## WHAT NEEDS TO BE DONE:
Reproduce, word for word, the part of the excerpt below on experimental designs for small group research that runs from "Procedures include the" up to and including "of other members.".
───── EXCERPT
2
EXPERIMENTAL DESIGNS FOR
RESEARCH ON SMALL GROUPS
The Five Ps
UNIVERSITY OF ILLINOIS AT URBANA–CHAMPAIGN
As richly attested in the chapters of this book, small groups are studied in many disciplines, including anthropology, behavioral accounting, behavioral economics, communications, management, media studies, organizational behavior, political science, social psychology, social work, and sociology, and by many methods, including laboratory experiments, surveys, participant and external observation, discourse analysis, archival research, and increasingly in our technologically integrated world, by the vast resources of the World Wide Web and the internet.
This chapter considers illustrative experimental designs for laboratory experiments on small groups. Laboratory experiments entail the full power and logic of the scientific method: (a) test of hypotheses, whether point predictions mathematically derived from quantitatively formulated theory, predictions deductively derived from well-formulated theory, less formal predictions suggested by previous results, plausible intuitions, or pure exploratory curiosity; (b) random assignment of participants to experimental conditions; (c) accepted methods of analysis of the results; and (d) accepted criteria of inference from the analyses.
Experimental designs in small group research are embedded within the “Five Ps:” Problems, Procedures, Processes, Performances, and Principles. Problems are questions about small group phenomena. For example, do groups perform better than individuals on logical reasoning? How do groups combine or aggregate the different beliefs or preferences of the group members, such as correct or incorrect on a geometric proof, or guilty or not guilty in a jury trial, in a collective group response? What is the effect of group experience on subsequent group member learning, beliefs, or preferences?
Procedures include the research setting, the group task and objective, the structure of the group such as roles of formal leader or group recorder, demographic and personality variables such as gender and extroversion, and the norms of expected behavior such as careful consideration of the views of other members.
Processes are how the group members interact with each other and influence each other in achieving the objective of the group task. Processes may be assessed as in classical rhetorical theory and current discourse analyses by who says what to whom under what circumstances with what effect. Processes may also be assessed by proposing formal models such as unanimity or majority by which groups combine the beliefs or preferences of the group members in a collective response and competitively testing the predictions of the models against the obtained data. Baron and Kerr (2002) call these two approaches to understanding group processes the social influence approach and the social combination approach.
──────────
───── DATA SECTION
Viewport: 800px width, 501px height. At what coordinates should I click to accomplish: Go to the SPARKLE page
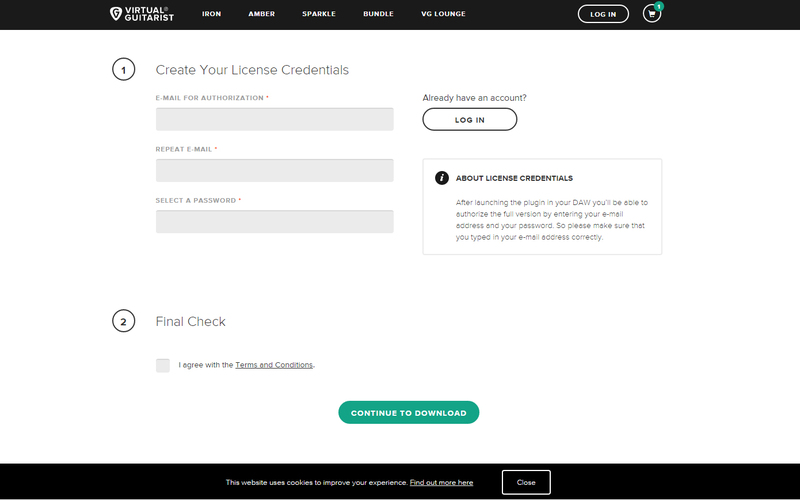(319, 14)

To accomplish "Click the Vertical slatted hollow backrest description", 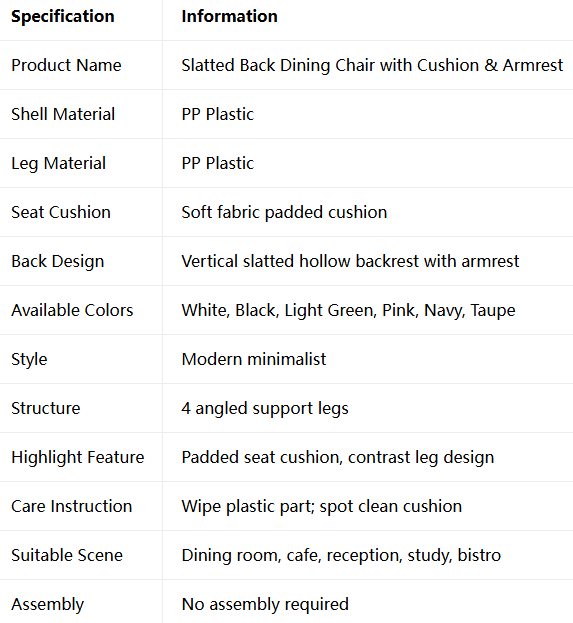I will (x=350, y=261).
──────────
## FULL SOLUTION:
Procedures include the research setting, the group task and objective, the structure of the group such as roles of formal leader or group recorder, demographic and personality variables such as gender and extroversion, and the norms of expected behavior such as careful consideration of the views of other members.